* Set task
Copy out the records word for word, starting at the line that contains "You are a GUI" and stopping after the line that contains "Looking at the screenshot, I should pos(587,164).".

* Data provided
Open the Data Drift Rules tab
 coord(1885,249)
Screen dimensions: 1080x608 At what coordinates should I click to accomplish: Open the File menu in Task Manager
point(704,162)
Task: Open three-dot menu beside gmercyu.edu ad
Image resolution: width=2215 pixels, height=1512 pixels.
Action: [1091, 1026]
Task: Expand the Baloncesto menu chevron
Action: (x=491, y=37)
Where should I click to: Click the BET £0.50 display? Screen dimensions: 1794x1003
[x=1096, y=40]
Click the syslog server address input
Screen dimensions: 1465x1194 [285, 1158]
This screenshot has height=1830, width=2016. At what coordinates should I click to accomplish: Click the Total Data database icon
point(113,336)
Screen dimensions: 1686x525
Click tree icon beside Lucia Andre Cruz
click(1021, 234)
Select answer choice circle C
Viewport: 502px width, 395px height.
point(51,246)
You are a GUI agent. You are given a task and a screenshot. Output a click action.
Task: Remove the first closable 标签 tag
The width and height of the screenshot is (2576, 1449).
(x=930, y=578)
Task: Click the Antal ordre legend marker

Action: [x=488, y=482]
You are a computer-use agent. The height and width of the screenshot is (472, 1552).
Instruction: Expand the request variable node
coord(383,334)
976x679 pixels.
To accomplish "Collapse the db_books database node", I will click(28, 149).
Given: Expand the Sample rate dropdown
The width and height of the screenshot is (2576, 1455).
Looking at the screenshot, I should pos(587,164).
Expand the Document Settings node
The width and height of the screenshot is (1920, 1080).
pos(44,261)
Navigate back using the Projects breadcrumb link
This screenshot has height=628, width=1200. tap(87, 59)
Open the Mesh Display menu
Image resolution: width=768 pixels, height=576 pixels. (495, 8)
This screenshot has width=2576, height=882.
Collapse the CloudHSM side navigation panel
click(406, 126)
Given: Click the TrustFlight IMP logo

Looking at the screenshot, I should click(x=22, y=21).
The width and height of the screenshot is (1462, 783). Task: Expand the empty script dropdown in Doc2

* Task response
You are a GUI agent. You are given a task and a screenshot. Output a click action.
Task: Remove the first closable 标签 tag
The width and height of the screenshot is (2576, 1449).
(x=930, y=578)
Task: Click the Antal ordre legend marker

Action: [x=488, y=482]
You are a computer-use agent. The height and width of the screenshot is (472, 1552).
Instruction: Expand the request variable node
coord(383,334)
976x679 pixels.
To accomplish "Collapse the db_books database node", I will click(28, 149).
Given: Expand the Sample rate dropdown
The width and height of the screenshot is (2576, 1455).
Looking at the screenshot, I should pos(587,164).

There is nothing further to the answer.